The Market Crash of Fall 2025: When Automation Meets Reality

In November 2025, global markets experienced a synchronized crash that shook investors worldwide. It was not an isolated event related to a single asset but a market collapse that simultaneously affected U.S. stocks, Asian markets, and cryptocurrencies. Bitcoin plummeted from a high of $126,000 to nearly $86,000, while Ethereum fell below $2,800. Even gold, traditionally considered a safe haven, couldn’t withstand the blow. Today, in March 2026, prices remain significantly depressed: Bitcoin is at $74,360 (up 3.71% in the last 24 hours) and Ethereum at $2,350 (+10.50% in 24 hours), highlighting how the impact of that market crash continues to influence investor psychology.

An Unprecedented Simultaneous Fall: Risk Assets Under Attack

November 21, 2025, has been dubbed the new “Black Friday” of markets. The Nasdaq 100 dropped nearly 5% from its intraday peak, closing down 2.4%. Since its all-time high on October 29, it had already retraced 7.9%. But the most striking data was the overnight capital evaporation: Nvidia’s collapse wiped out about $2 trillion in market value.

On the other side of the Pacific, things weren’t better. The Hang Seng index fell 2.3%, and the Shanghai Composite dropped below 3,900 points, losing nearly 2%. However, the most violent collapse was in the cryptocurrency market, known for its volatility. In just 24 hours, over 245,000 traders were liquidated for a total of $930 million. Bitcoin, which had hit $126,000 in October, erased all gains made since the start of the year and registered an overall 9% decline since January.

# # # #

| Work to be completed |
Rewrite the piece on the fall 2025 market crash, starting with "An Unprecedented Simultaneous" and going on through "decline since January.", and switch "Pacific" to "Atlantic". The rows after this have nothing to do with the piece on the fall 2025 market crash.

| Information |

# # # #

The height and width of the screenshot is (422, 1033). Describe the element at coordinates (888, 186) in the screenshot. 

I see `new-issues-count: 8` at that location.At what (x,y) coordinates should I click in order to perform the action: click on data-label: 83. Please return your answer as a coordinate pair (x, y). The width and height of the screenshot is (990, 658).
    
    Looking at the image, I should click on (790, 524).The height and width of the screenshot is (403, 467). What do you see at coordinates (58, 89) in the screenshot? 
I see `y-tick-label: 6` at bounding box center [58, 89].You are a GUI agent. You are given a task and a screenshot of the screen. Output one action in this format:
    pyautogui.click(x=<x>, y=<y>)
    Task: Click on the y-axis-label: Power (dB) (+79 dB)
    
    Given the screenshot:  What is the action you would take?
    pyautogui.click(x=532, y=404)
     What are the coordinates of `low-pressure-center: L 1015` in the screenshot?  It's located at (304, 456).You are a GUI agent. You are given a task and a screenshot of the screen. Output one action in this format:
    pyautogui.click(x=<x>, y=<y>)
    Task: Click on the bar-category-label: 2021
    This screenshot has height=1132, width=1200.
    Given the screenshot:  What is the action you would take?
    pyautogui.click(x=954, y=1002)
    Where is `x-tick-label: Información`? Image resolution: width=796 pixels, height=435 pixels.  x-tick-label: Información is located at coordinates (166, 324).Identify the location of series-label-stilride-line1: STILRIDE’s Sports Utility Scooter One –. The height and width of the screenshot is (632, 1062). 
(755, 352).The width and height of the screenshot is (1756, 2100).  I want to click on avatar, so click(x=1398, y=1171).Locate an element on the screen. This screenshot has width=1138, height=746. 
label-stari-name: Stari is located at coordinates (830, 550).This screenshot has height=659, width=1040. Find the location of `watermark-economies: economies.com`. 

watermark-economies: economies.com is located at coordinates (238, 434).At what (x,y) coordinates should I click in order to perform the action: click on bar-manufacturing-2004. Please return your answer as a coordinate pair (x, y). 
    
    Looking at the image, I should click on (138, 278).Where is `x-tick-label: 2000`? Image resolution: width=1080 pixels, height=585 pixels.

# # # #

| Reply to the task |
An Unprecedented Simultaneous Fall: Risk Assets Under Attack

November 21, 2025, has been dubbed the new “Black Friday” of markets. The Nasdaq 100 dropped nearly 5% from its intraday peak, closing down 2.4%. Since its all-time high on October 29, it had already retraced 7.9%. But the most striking data was the overnight capital evaporation: Nvidia’s collapse wiped out about $2 trillion in market value.

On the other side of the Atlantic, things weren’t better. The Hang Seng index fell 2.3%, and the Shanghai Composite dropped below 3,900 points, losing nearly 2%. However, the most violent collapse was in the cryptocurrency market, known for its volatility. In just 24 hours, over 245,000 traders were liquidated for a total of $930 million. Bitcoin, which had hit $126,000 in October, erased all gains made since the start of the year and registered an overall 9% decline since January.